Em matemática, o algoritmo de Euclides[a] é um método simples e eficiente de encontrar o máximo divisor comum entre dois números inteiros diferentes de zero. É um dos algoritmos mais antigos, conhecido desde que surgiu nos Livros VII e X da obra Elementos de Euclides[1] por volta de 300 a.C.. O algoritmo não exige qualquer fatoração.

Animação do algoritmo de Euclides para os inteiros 252 e 105. As barras representam múltiplos de 21, o máximo divisor comum (MDC). Em cada passo, o número menor é subtraído ao maior, até um número ser reduzido a zero. O número restante é o MDC.

O MDC de dois números inteiros é o maior número inteiro que divide ambos sem deixar resto. O algoritmo de Euclides é baseado no princípio de que o MDC não muda se o menor número for subtraído ao maior. Por exemplo, 21 é o MDC de 252 e 105 (252 = 21 × 12; 105 = 21 × 5); já que 252 − 105 = 147, o MDC de 147 e 105 é também 21. Como o maior dos dois números é reduzido, a repetição deste processo irá gerar sucessivamente números menores, até convergir em zero. Nesse momento, o MDC é o outro número inteiro, maior que zero. Ao reverter os passos do algoritmo de Euclides, o MDC pode ser expresso como soma dos dois números originais, cada um multiplicado por um número inteiro positivo ou negativo, por exemplo: 21 = 5 × 105 + (−2) × 252. Esta importante propriedade é denominada identidade de Bézout.

A mais antiga descrição que se conhece do método usado no algoritmo de Euclides é da sua obra Elementos (c. 300 a.C.), o que o torna um dos algoritmos numéricos mais antigos ainda em uso corrente. O algoritmo original foi descrito apenas para números naturais e comprimentos geométricos, mas foi generalizado no século XIX para outras classes de números como os inteiros gaussianos e polinómios de uma variável. Isto conduziu a noções da moderna álgebra abstrata tais como os domínios euclidianos. O algoritmo de Euclides foi ainda generalizado mais a outras estruturas matemáticas, como os nós e polinómios multivariados.

O algoritmo tem muitas aplicações teóricas e práticas. Ele pode ser usado para gerar quase todas as importantes aplicações tradicionais usados em diferentes culturas em todo o mundo.[2] Ele é um elemento-chave dos algoritmos RSA, um método de criptografia de chave pública usado no comércio eletrônico. Ele é usado para resolver as equações de diofantina, tal como na descoberta de números que seja safistatório em múltiplas congruências (teorema chinês do resto) ou inverso multiplicativo de um número finito. Ele pode também ser usado para construir frações contínuas, em um método para o teorema de Sturm para descobrir raízes reais em um polinômio, e em vários algoritmos modernos em fatoração de inteiros. Finalmente, é uma ferramenta básica para obter na teoria dos números modernas, tal como teorema de Fermat-Lagrange e no teorema fundamental da aritmética.
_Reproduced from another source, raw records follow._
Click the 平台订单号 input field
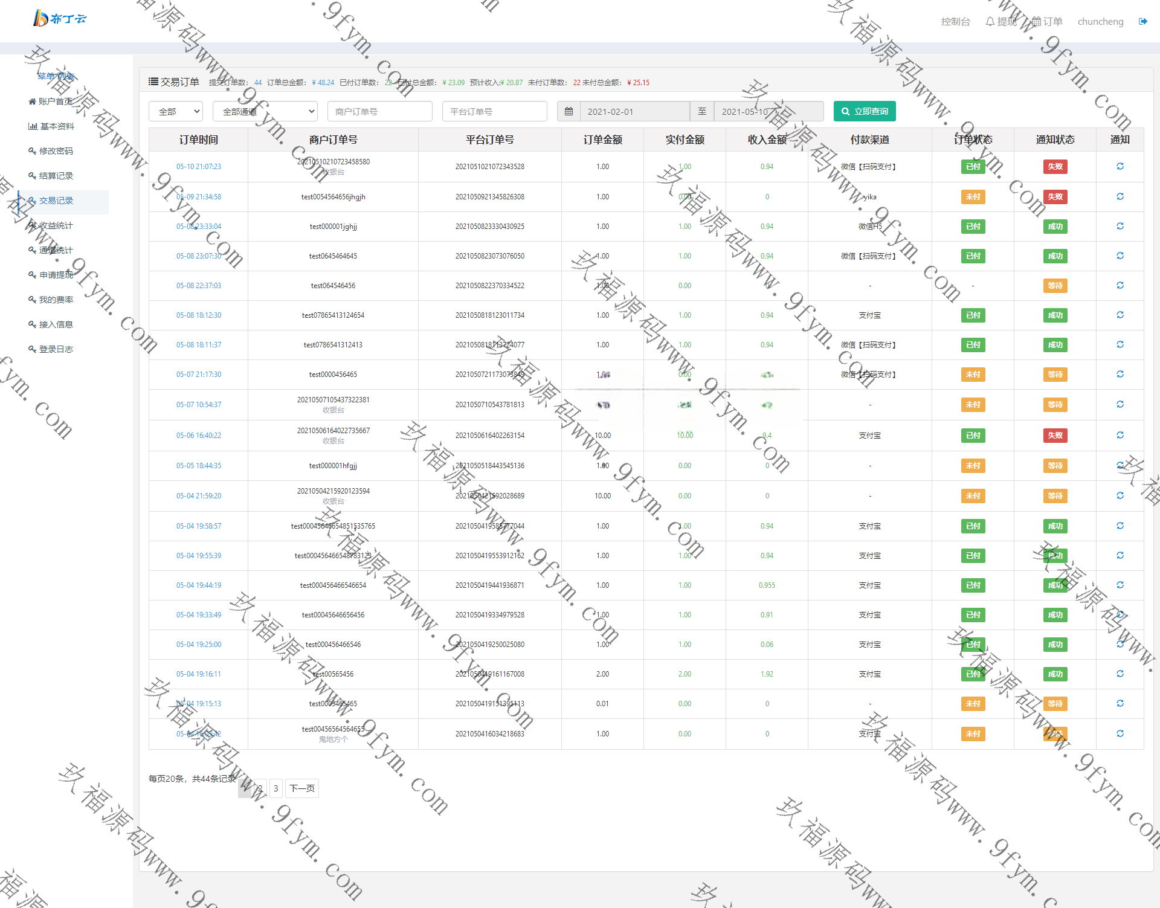This screenshot has height=908, width=1160. (494, 111)
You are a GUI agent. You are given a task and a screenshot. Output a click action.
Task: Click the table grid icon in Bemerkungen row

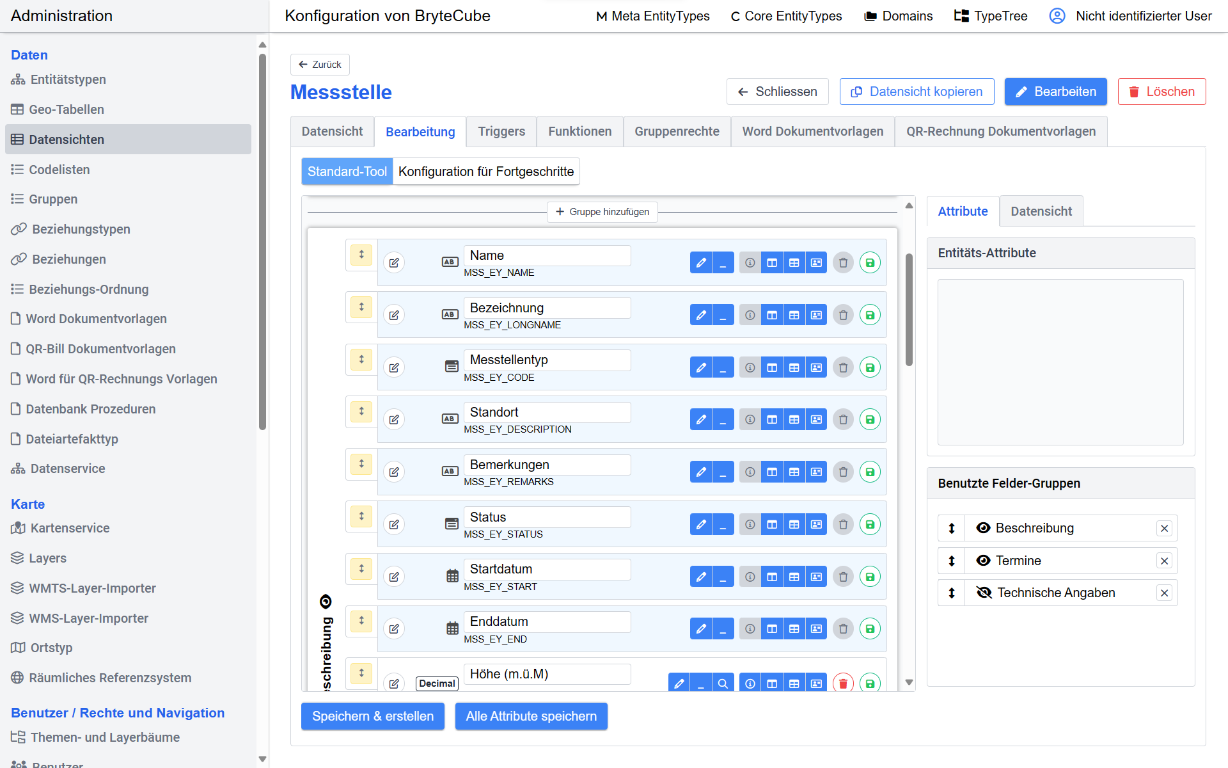tap(794, 472)
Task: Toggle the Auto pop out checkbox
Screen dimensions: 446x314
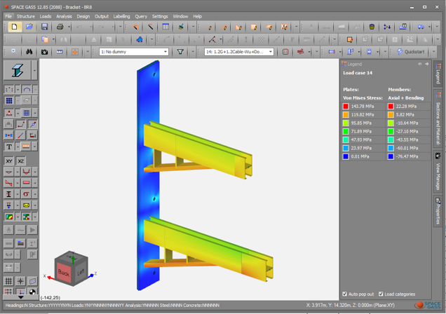Action: (344, 294)
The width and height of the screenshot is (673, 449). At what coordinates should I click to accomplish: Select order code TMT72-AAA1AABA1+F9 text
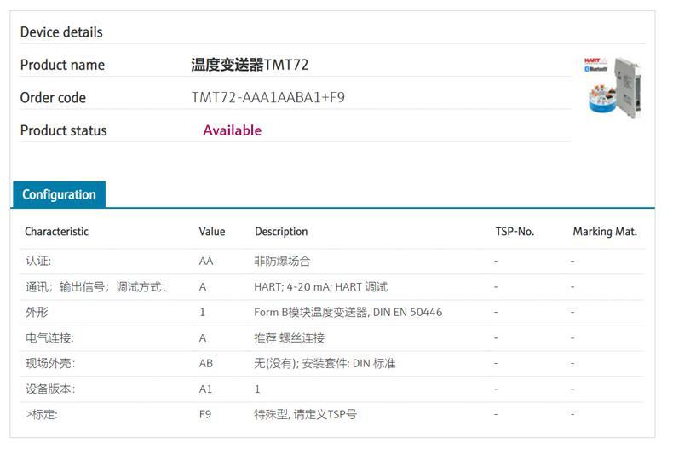(x=267, y=98)
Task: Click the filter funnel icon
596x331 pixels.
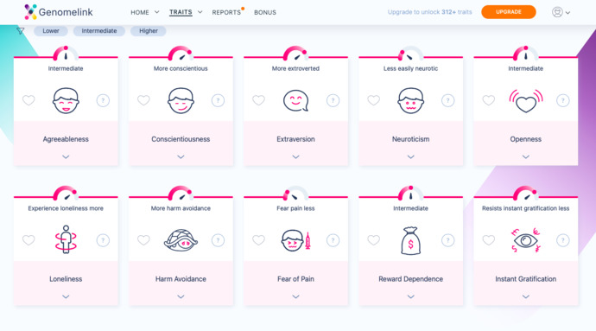Action: coord(21,31)
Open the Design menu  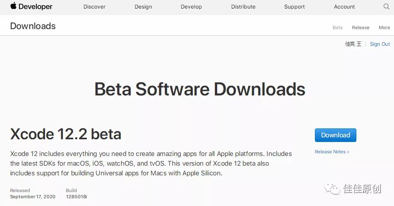tap(143, 7)
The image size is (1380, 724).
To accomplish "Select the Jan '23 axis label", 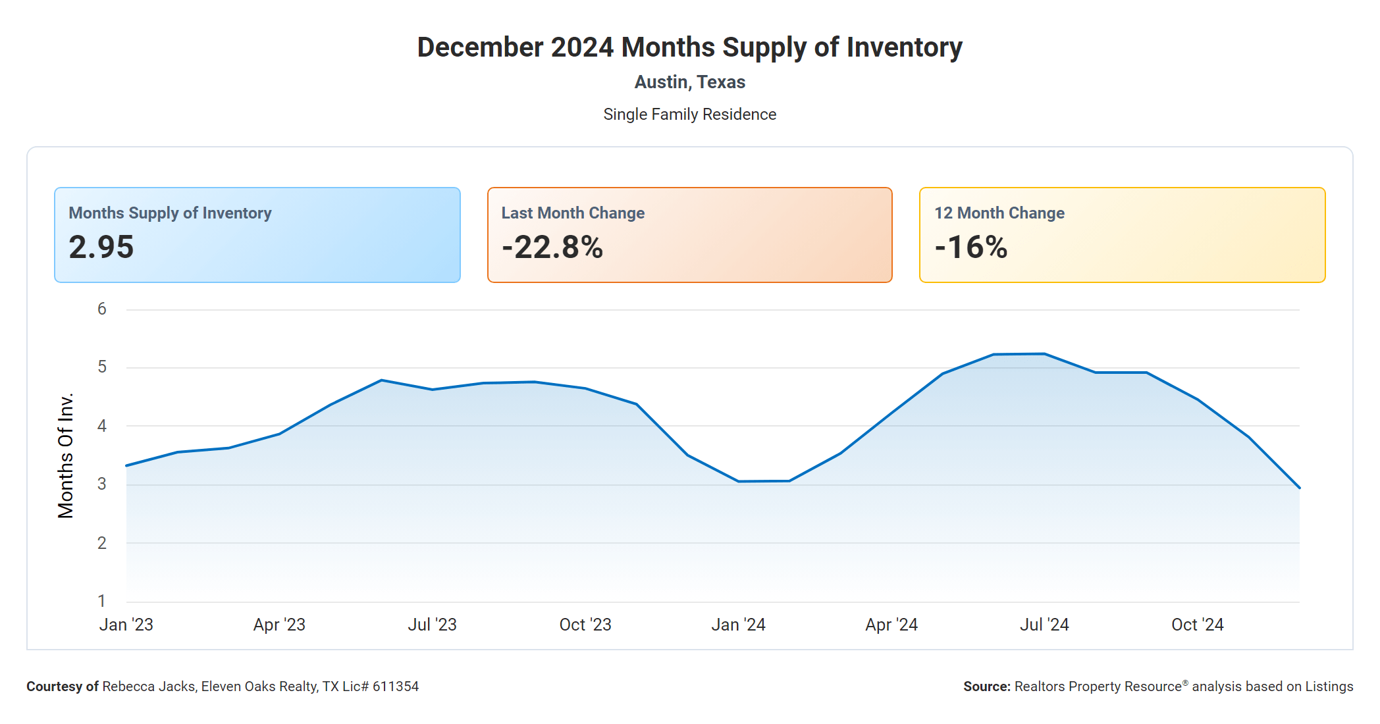I will [126, 625].
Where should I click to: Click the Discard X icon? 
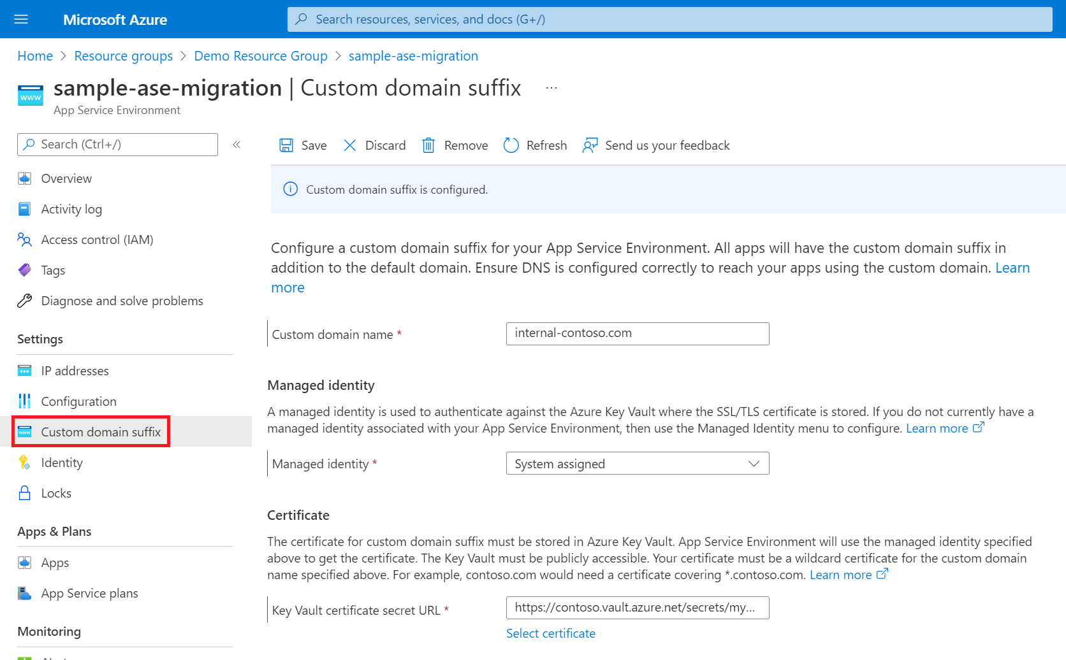pos(350,145)
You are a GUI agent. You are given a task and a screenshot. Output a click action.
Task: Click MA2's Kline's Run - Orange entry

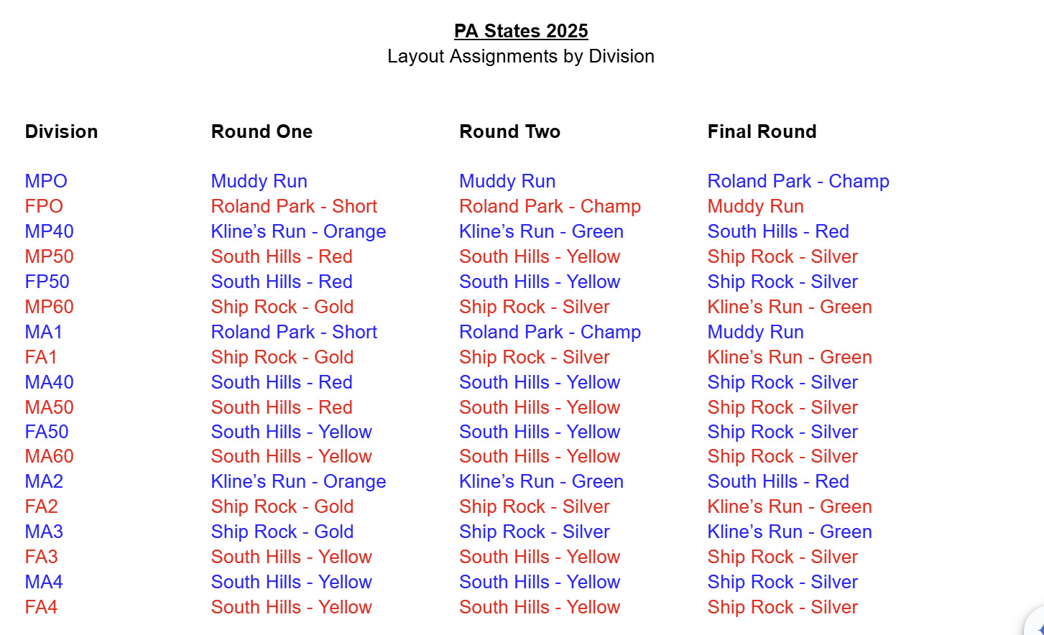(x=298, y=481)
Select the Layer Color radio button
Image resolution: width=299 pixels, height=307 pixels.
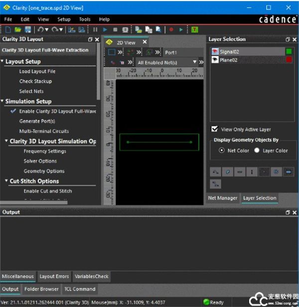[257, 150]
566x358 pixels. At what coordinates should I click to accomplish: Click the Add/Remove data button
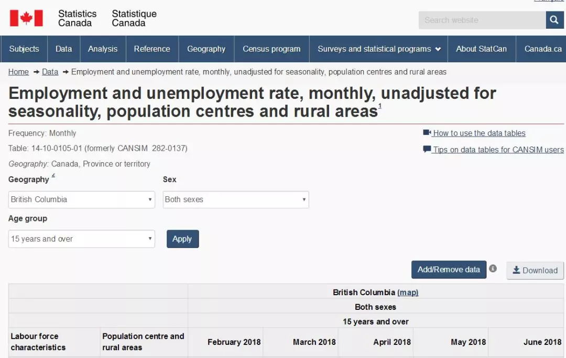pos(449,270)
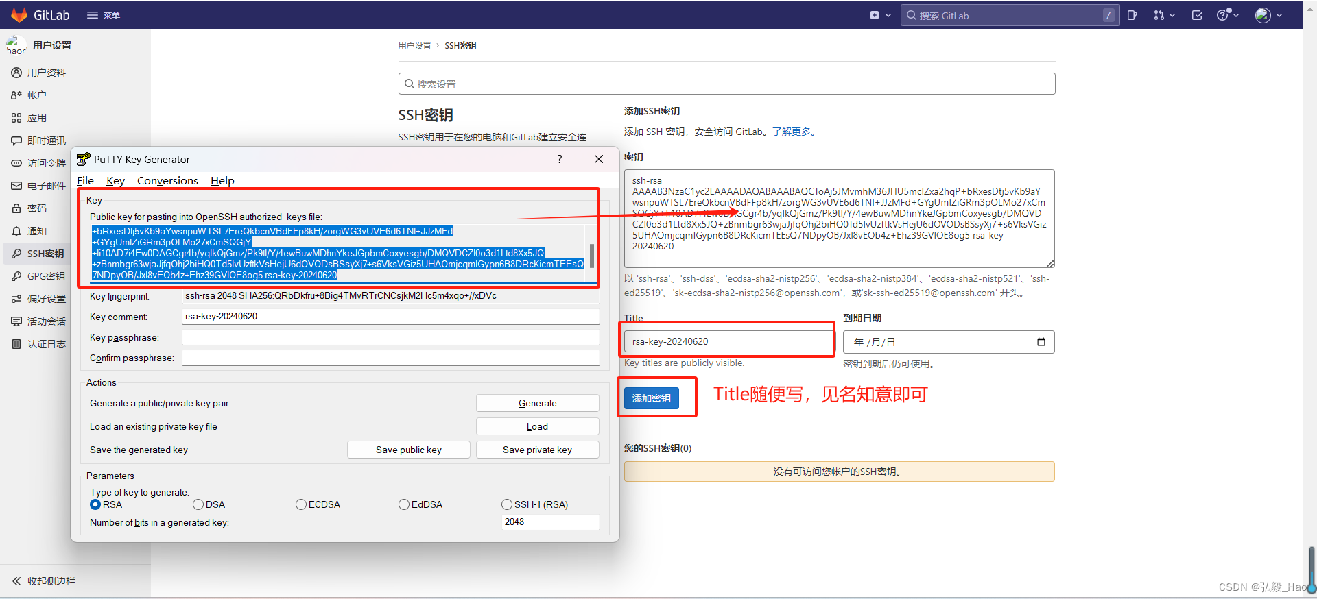Click the public key box scrollbar
The image size is (1317, 599).
pyautogui.click(x=591, y=254)
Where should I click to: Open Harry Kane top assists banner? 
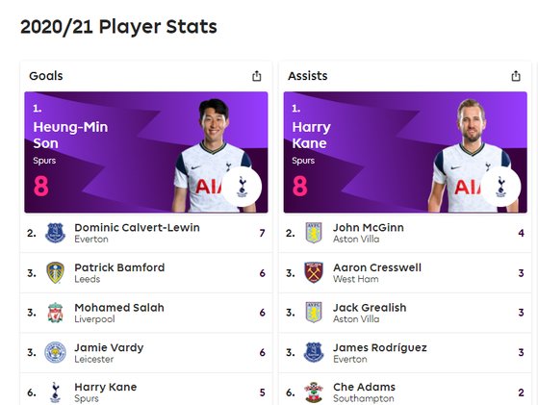(405, 152)
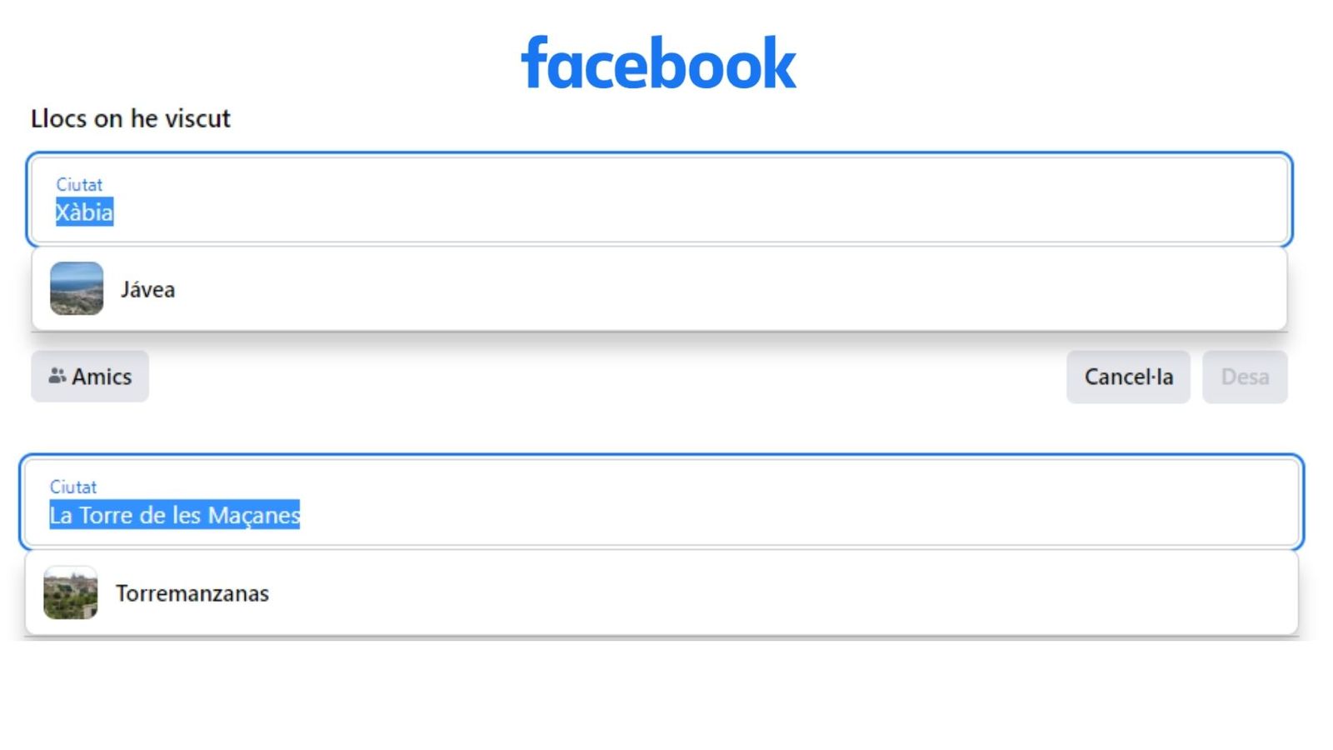Click the friends icon in the Amics button

click(x=57, y=376)
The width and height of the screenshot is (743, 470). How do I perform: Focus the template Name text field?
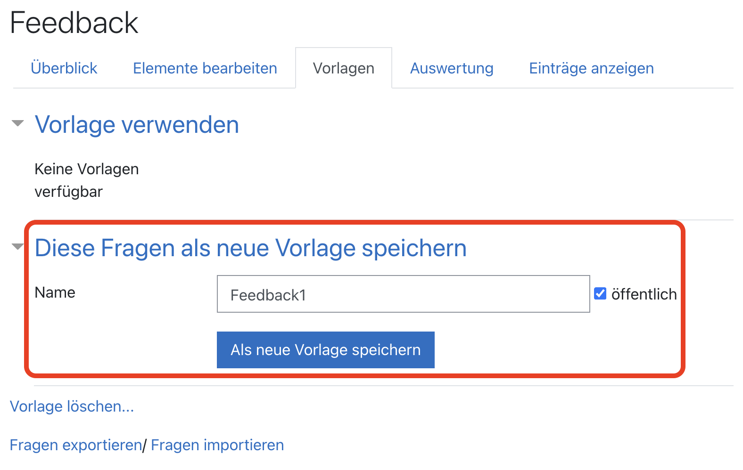(x=403, y=294)
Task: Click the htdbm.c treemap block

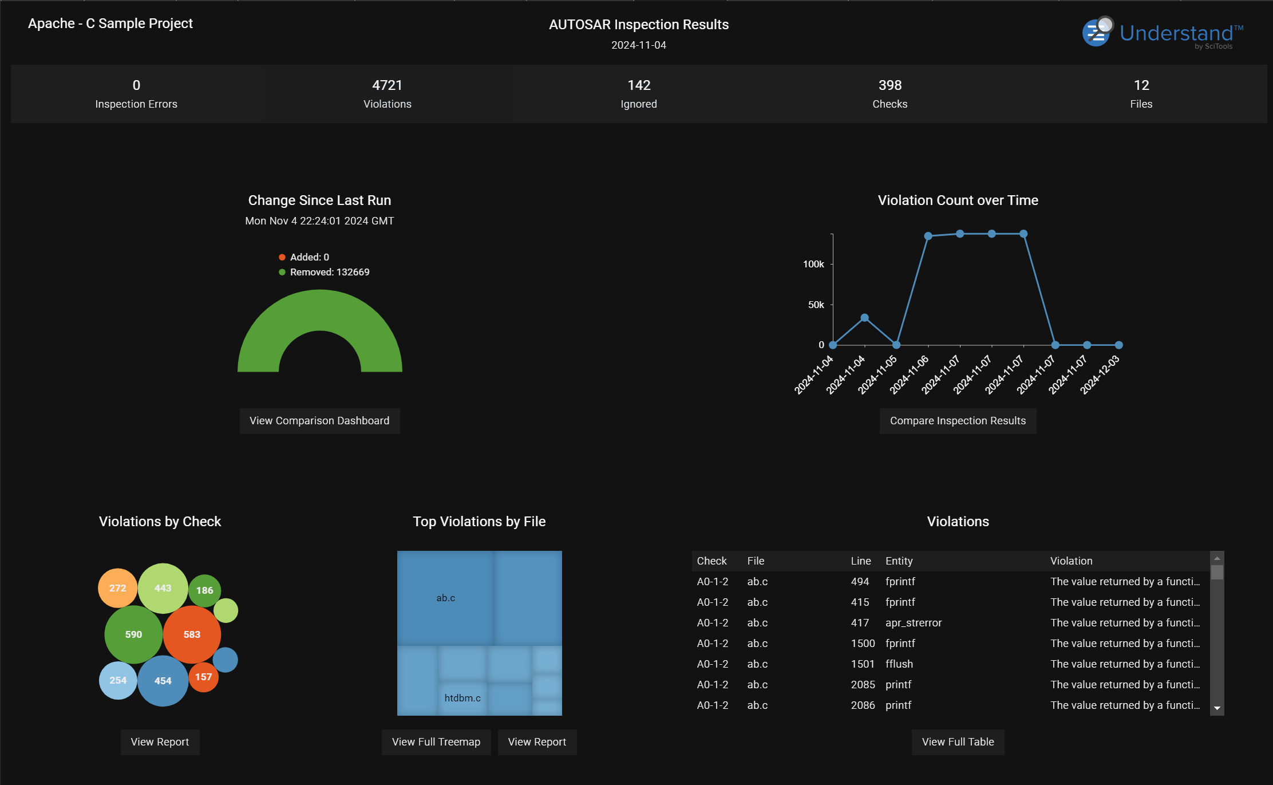Action: coord(462,698)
História do desenvolvimento do algoritmo editar

 
Esta figura na obra "Escola de Atenas" de Rafael retrata muito provavelmente Euclides.

O algoritmo de Euclides é um dos mais antigos algoritmos ainda em uso.[3] Surge na sua obra Os Elementos (c. 300 a.C.), especificamente nos Livros 7 (Proposições 1–2) e 10 (Proposições 2–3). No Livro 7, o algoritmo é formulado para inteiros, enquanto no Livro 10 é formulado para comprimentos de segmentos lineares (dir-se-ia hoje que estaria formulado para números reais). Comprimentos, áreas e volumes, representados como números reais hoje em dia, não são medidos nas mesmas unidades, e não existe uma unidade natural de comprimento, área ou volume. O conceito de número real era desconhecido à época de Euclides. O último algoritmo é geométrico. O MDC de dois comprimentos a e b corresponde ao maior comprimento g que mede propriamente a e b; por outras palavras, os comprimentos a e b são o resultado da multiplicação do comprimento g por números inteiros.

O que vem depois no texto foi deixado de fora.